Encouragingly, the focus and discourse permeating the local football fraternity in recent times have predominantly been about the development of our young players. It has been a long and rocky road, but Jamaicans have finally come to the realisation that the clearest path to sustainable relevance in the world game is through the nurturing and development of our young players.
The Red Stripe Premier League clubs, to their credit, have been seeing the light and heeding the call to give more young players more playing time in the nation's top league, which, under our imperfect circumstances, remains the most prudent and realistic way of expediting the development of these young players, in keeping with the best practices across the wider football world.

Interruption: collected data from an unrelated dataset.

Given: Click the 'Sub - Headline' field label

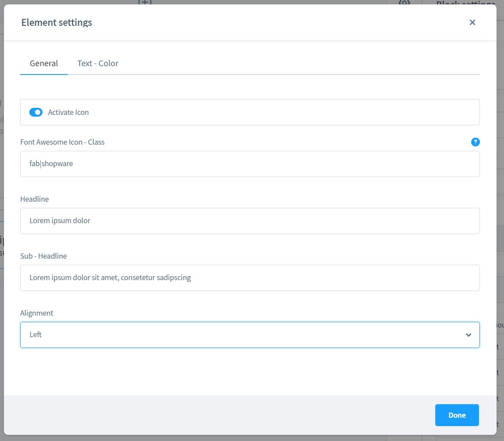Looking at the screenshot, I should coord(43,256).
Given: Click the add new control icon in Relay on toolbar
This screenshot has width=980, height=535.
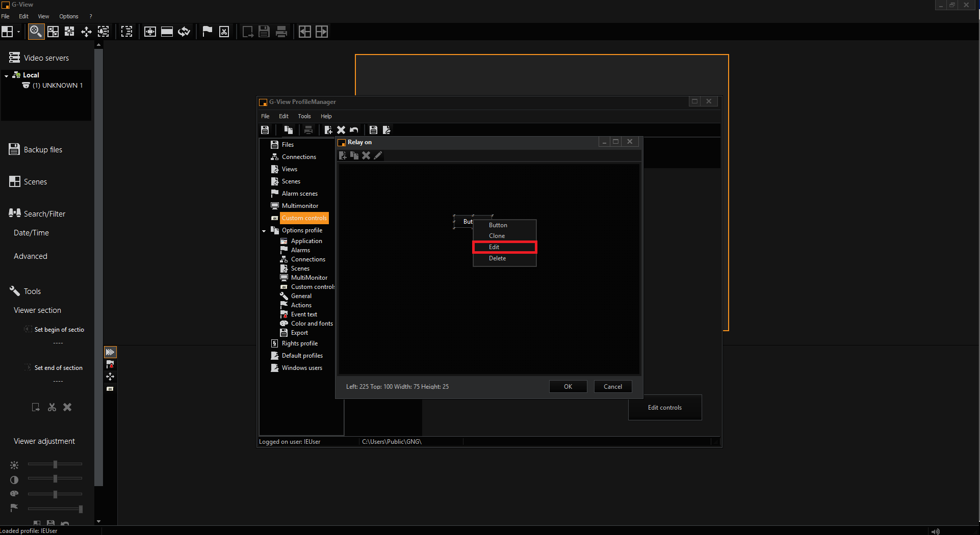Looking at the screenshot, I should (343, 155).
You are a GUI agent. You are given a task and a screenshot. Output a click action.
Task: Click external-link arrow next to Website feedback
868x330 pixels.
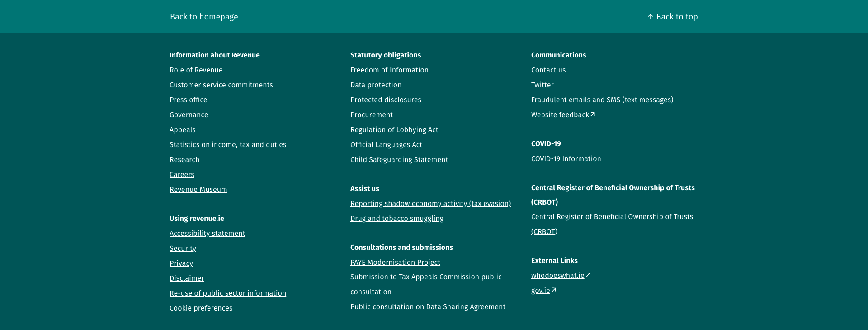pos(593,115)
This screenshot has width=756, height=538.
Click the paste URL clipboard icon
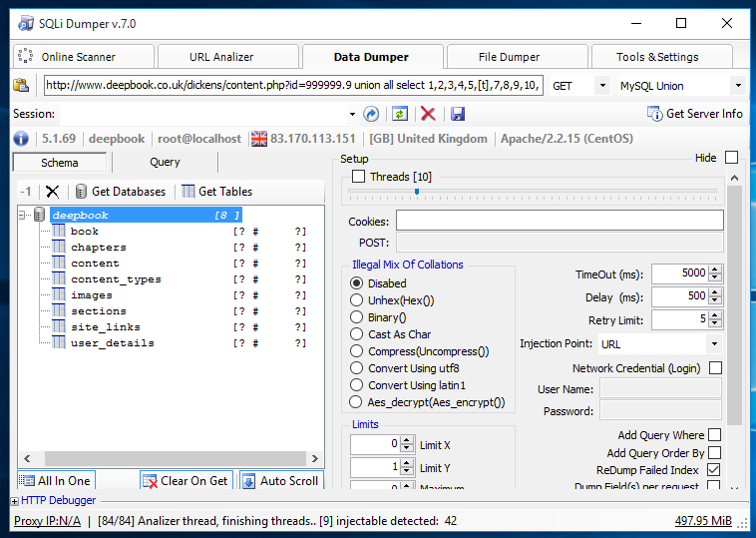tap(21, 86)
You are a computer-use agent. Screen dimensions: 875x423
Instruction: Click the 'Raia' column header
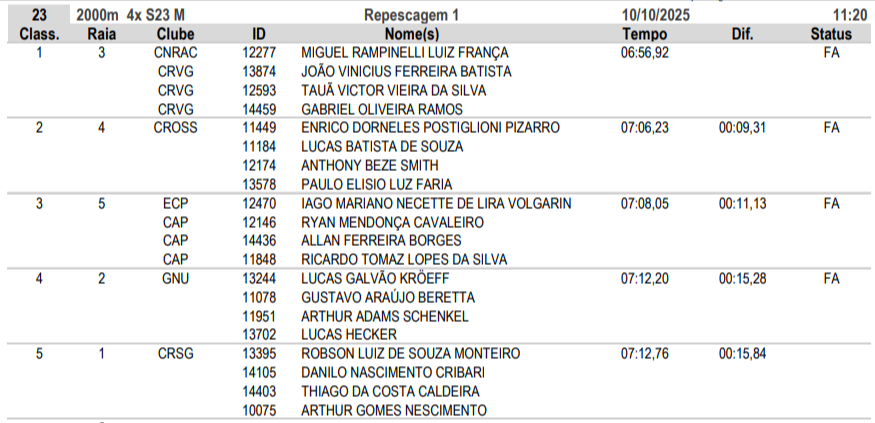click(101, 34)
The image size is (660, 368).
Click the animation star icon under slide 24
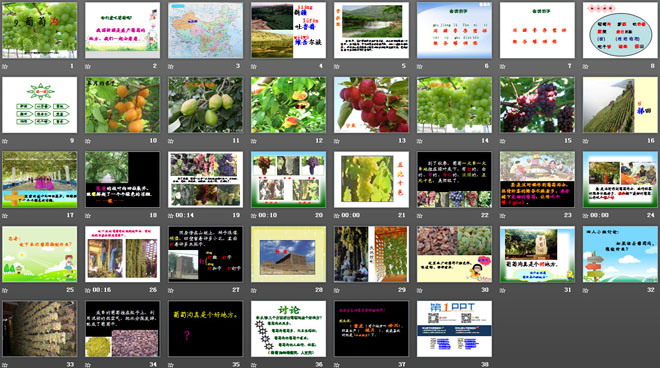(x=586, y=216)
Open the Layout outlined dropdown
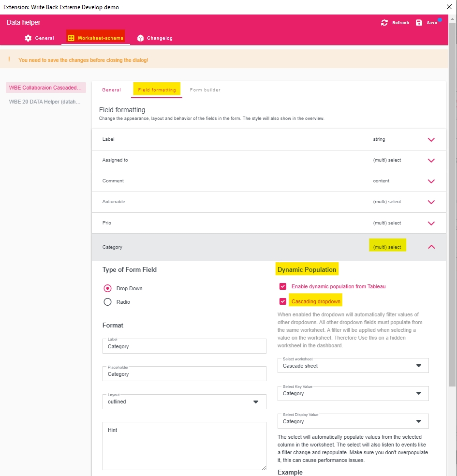Screen dimensions: 457x476 tap(184, 402)
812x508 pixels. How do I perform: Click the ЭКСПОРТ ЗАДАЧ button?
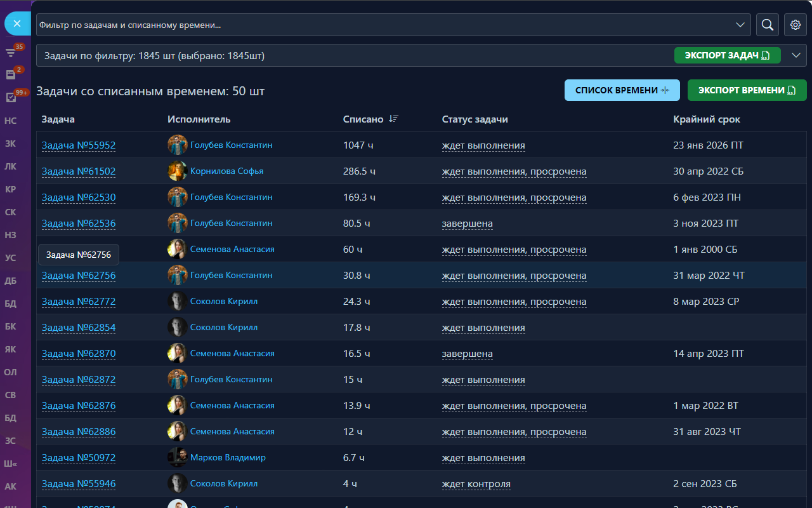tap(727, 55)
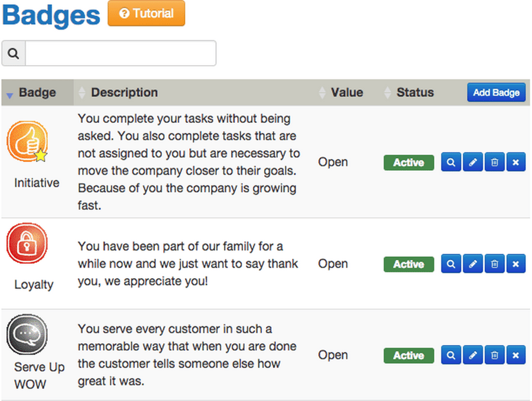Edit Serve Up WOW badge with pencil

(472, 356)
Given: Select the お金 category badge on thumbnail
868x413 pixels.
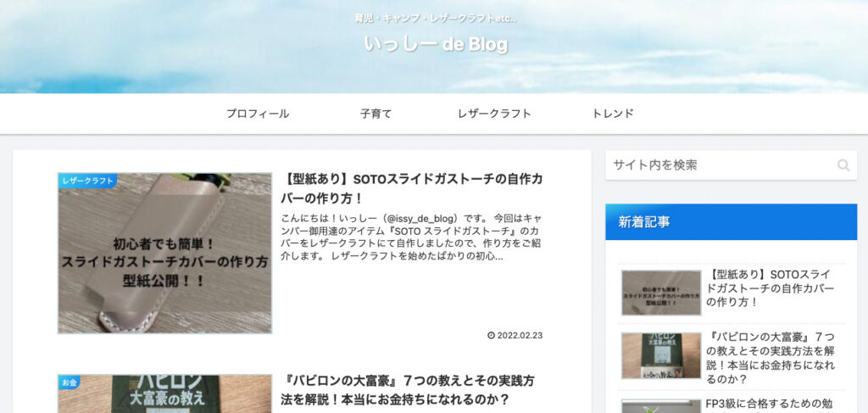Looking at the screenshot, I should point(70,382).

The equation is, however, far from complete. The development of our young players is but the first phase of the cycle; the next step is to get as many of our top youngsters into the best possible foreign leagues around the world. The local Premier League will not realistically become a viable top-quality football league anytime soon. Even the notion of a franchise system with, and wholesale private-sector ownership of, the local clubs will not yield a competitive product relative to the big money leagues of Europe, or even the lesser leagues of South and Central America.
LOFTY AMBITIONS
Therefore, in keeping with our lofty ambitions of becoming consistently competitive in international football, the immediate objective will remain getting our top young players into the world's top football leagues. The United Soccer League and even Major League Soccer, both in the United States, just will not cut it.
It is impossible to have a current and credible discussion about young players in Jamaica without referring to the ongoing journey of Leon Bailey. While Bailey himself has been busy focusing on creating waves in the German Bundesliga, the man who orchestrated that journey continues to tell the story we all know by now, and the story we should never forget.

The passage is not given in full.